## TRECHO PARA LEITURA
>>>>>
Por Pedro Doria e Leonardo Pimentel
Para mais de 4,3 bilhões de pessoas – a soma de cristãos, muçulmanos e judeus no mundo – Jerusalém é sagrada. O Muro das Lamentações, último vestígio do Templo de Herodes, a Igreja do Santo Sepulcro e a Esplanada das Mesquitas são retratos em pedra dessa importância. Em 125 km2 estão milhares de anos de uma história em que fé e sangue tantas vezes correram juntos e que está no coração do atual conflito no Oriente Médio. Mas o que é essa cidade? Qual seu passado e como ele se desdobra sobre o presente? Vamos descobrir.
Jerusalém é uma das cidades continuamente habitadas mais antigas do planeta. De acordo com arqueólogos, havia ali povoações organizadas desde pelo menos 3000 Antes da Era Comum (AEC). Seus habitantes eram, de acordo com textos hebraicos posteriores, os jebuseus, um dos muitos povos semíticos que habitavam praticamente todo o Oriente Médio e dos quais derivam tanto judeus quanto árabes. Já seu nome, grafado como Rusalimum ou Urusalimum, é mencionado pela primeira vez em 2000 AEC em textos do Egito, ao qual a região de Canaã prestava então vassalagem. A palavra, segundo linguistas, significa “Morada de Shalim”, o deus canaanita da aurora, e também “Lugar de Paz”, já que “sh-l-m” também formam a palavra semítica para paz, da qual derivam tanto shalom em hebraico quanto salam em árabe.
<<<<<
## PROBLEMA PROPOSTO 1
Segundo o texto sobre Jerusalém, por que o nome da cidade também significa “Lugar de Paz”?
## PROBLEMA PROPOSTO 2
Prossiga com o texto sobre Jerusalém, dando continuidade à exposição a partir da última frase apresentada.

## ITENS
>>>>>
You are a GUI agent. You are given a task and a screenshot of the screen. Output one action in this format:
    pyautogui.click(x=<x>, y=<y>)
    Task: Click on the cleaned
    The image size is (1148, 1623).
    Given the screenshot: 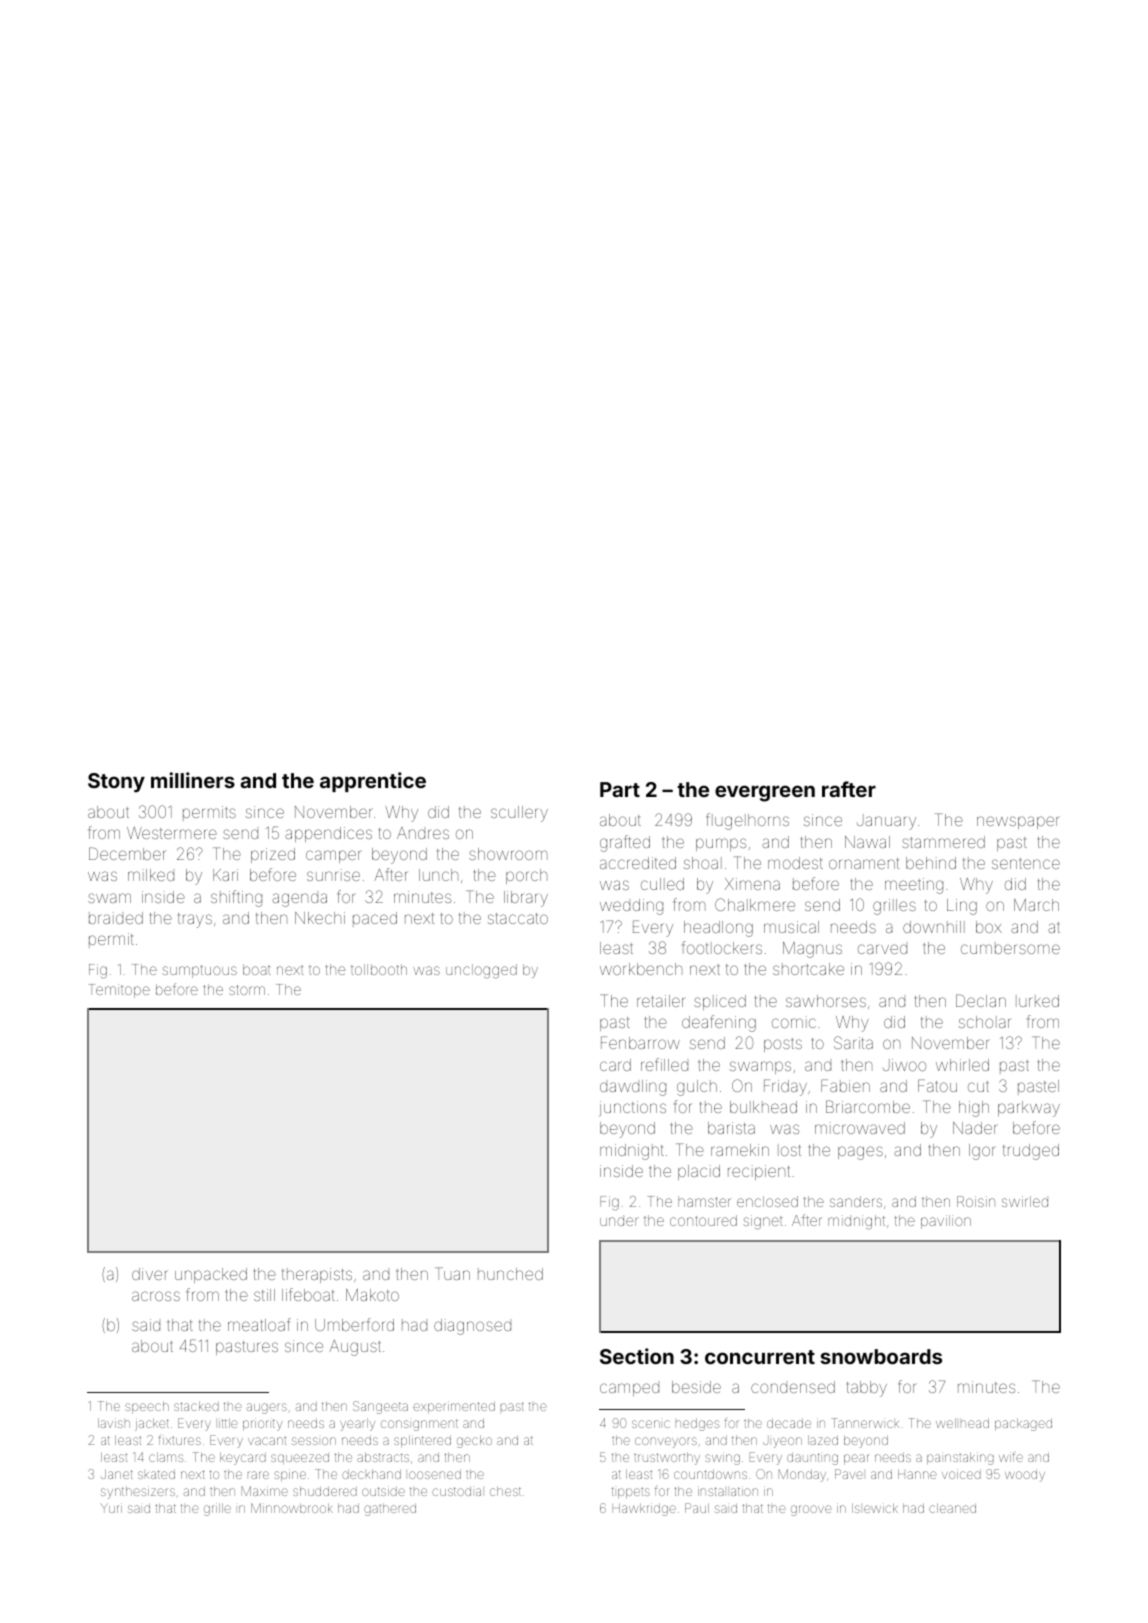 What is the action you would take?
    pyautogui.click(x=952, y=1508)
<<<<<
## RESPOSTA FINAL 1
Porque “sh-l-m” também forma a palavra semítica para paz, da qual derivam shalom, em hebraico, e salam, em árabe.

## RESPOSTA FINAL 2
Ao longo desses milhares de anos, a cidade mudou de mãos inúmeras vezes, sendo arrasada em pelo menos duas ocasiões, e mapear cada troca de comando, inclusive entre diferentes facções do mesmo povo, seria excessivo para este espaço. Entretanto, selecionamos alguns momentos-chave que ajudam a entender o motivo para que Jerusalém seja até hoje movido de disputas.
De Davi à diáspora
Invasões de povos como os filisteus, que se estabeleceram onde hoje é Faixa de Gaza, na última metade do segundo milênio AEC desestabilizaram o poderio egípcio e deixaram por conta própria os povos que viviam em Canaã. Foi nesse contexto que a cidade dos jebuseus foi conquistada pelo rei Davi, por volta do ano 1000 AEC. Nela, mais uma vez de acordo com a narrativa bíblica, ele estabeleceu a capital do reino de Israel – daí muitas vezes e Jerusalém ser referida como a “cidade de Davi” – e seu filho e herdeiro Salomão construiu o primeiro templo para Javé. Com a transição do politeísmo rural para o monoteísmo urbano, o templo se tornou um centro de peregrinação, elevando a importância e a riqueza da capital.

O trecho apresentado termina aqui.